[Item coordinate data]
"""
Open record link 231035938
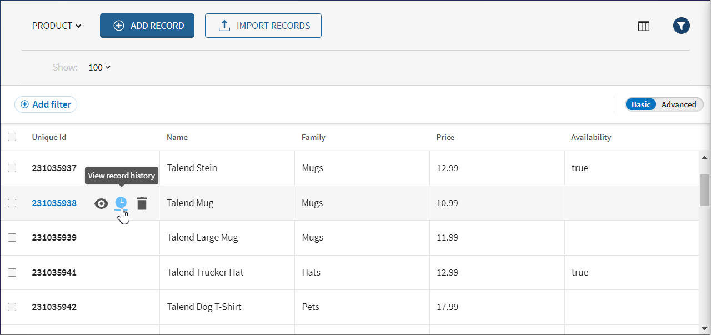This screenshot has width=711, height=335. [54, 203]
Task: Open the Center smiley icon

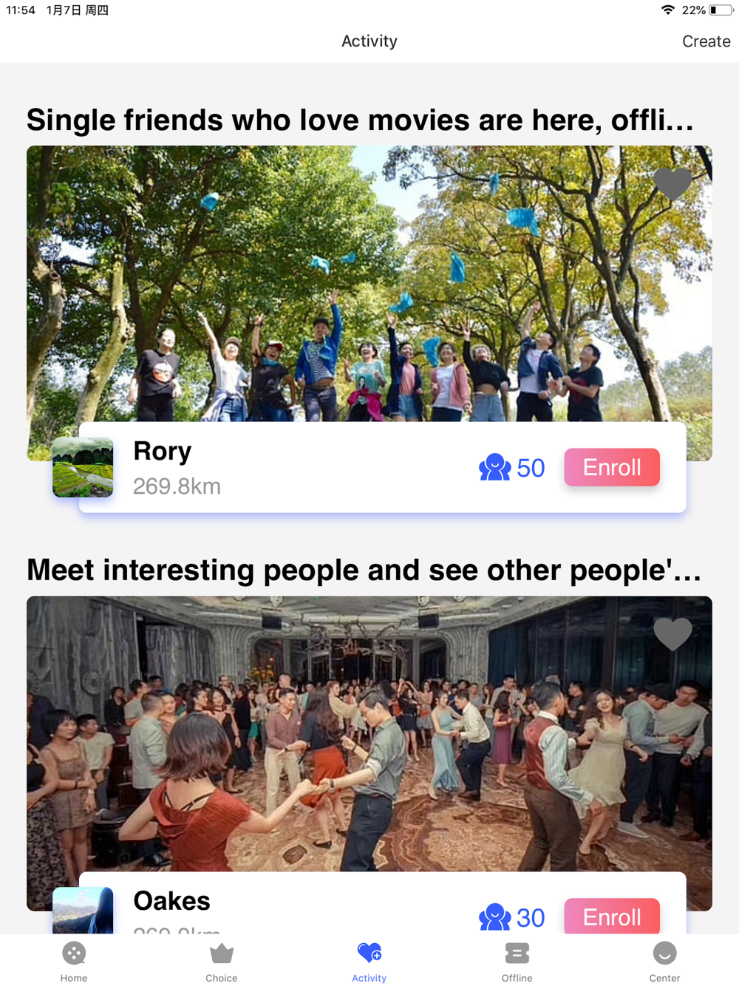Action: click(x=665, y=953)
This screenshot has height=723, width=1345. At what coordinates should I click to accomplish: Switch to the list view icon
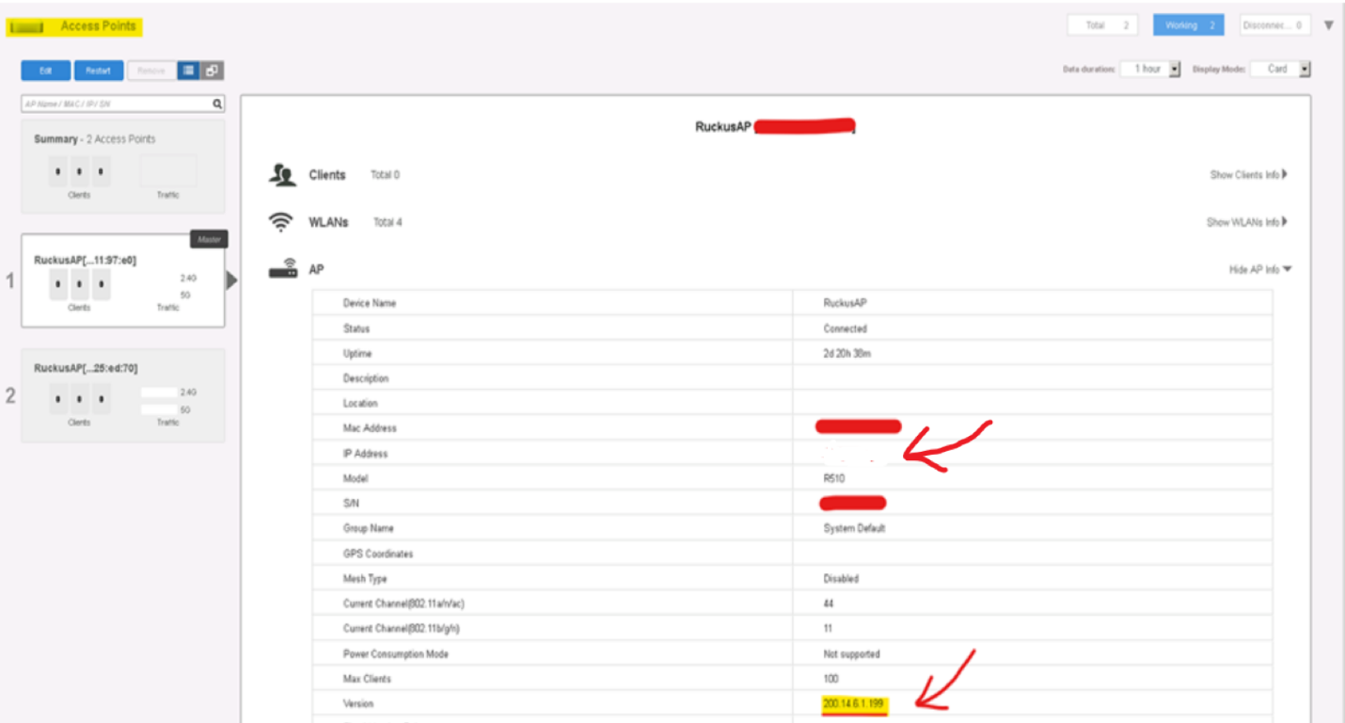[187, 71]
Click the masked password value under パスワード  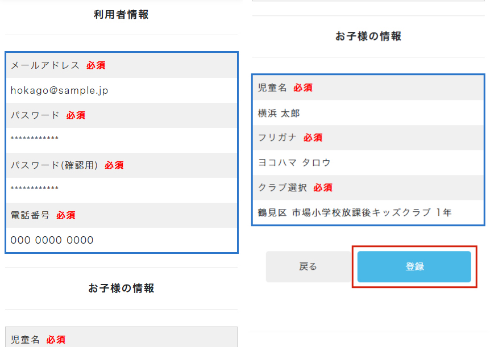pos(122,140)
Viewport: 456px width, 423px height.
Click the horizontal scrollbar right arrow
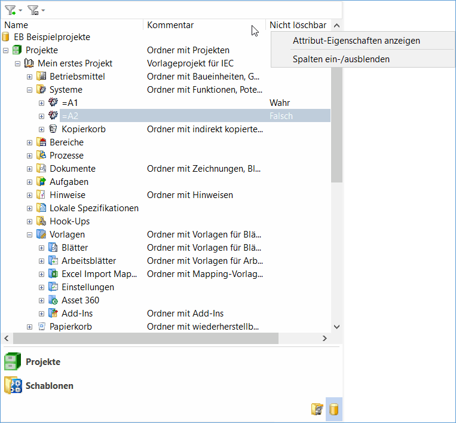click(325, 339)
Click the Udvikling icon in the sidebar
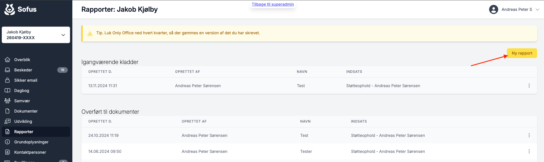The image size is (544, 162). click(x=8, y=121)
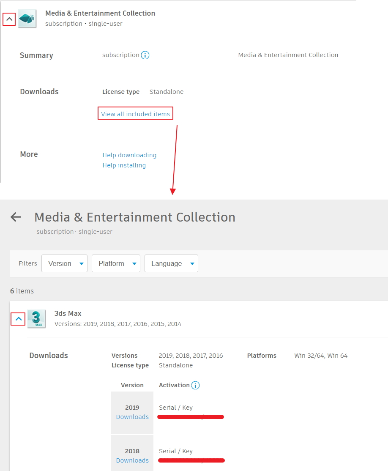388x471 pixels.
Task: Click Downloads under version 2018
Action: tap(132, 460)
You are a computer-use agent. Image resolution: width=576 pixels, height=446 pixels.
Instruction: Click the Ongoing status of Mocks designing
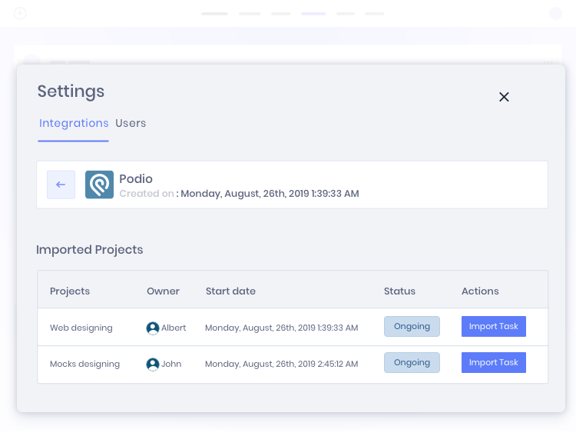click(412, 362)
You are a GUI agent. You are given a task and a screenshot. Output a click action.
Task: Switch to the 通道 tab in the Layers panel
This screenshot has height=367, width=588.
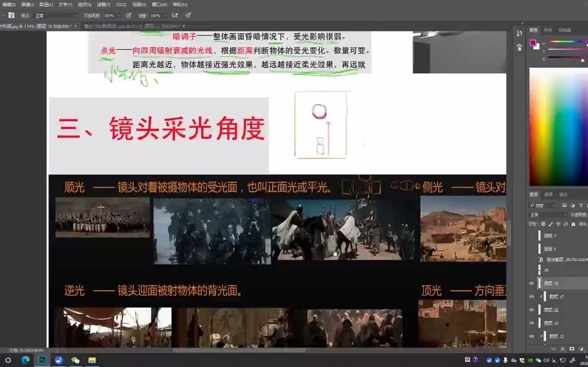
"""
## Problem details:
Copy everything in the listing from the line containing "Viewport: 456px width, 423px height." down to the end, without changing anything. Leave out the pictures.

## Task output:
Viewport: 456px width, 423px height.
Click the horizontal scrollbar right arrow
click(325, 339)
Click the Udvikling icon in the sidebar
The image size is (544, 162). click(x=8, y=121)
388x471 pixels.
Task: Click Downloads under version 2018
Action: tap(132, 460)
You are a computer-use agent. Image resolution: width=576 pixels, height=446 pixels.
Instruction: Click the Ongoing status of Mocks designing
click(412, 362)
You are a GUI agent. You are given a task and a screenshot. Output a click action.
Task: Switch to the 通道 tab in the Layers panel
This screenshot has height=367, width=588.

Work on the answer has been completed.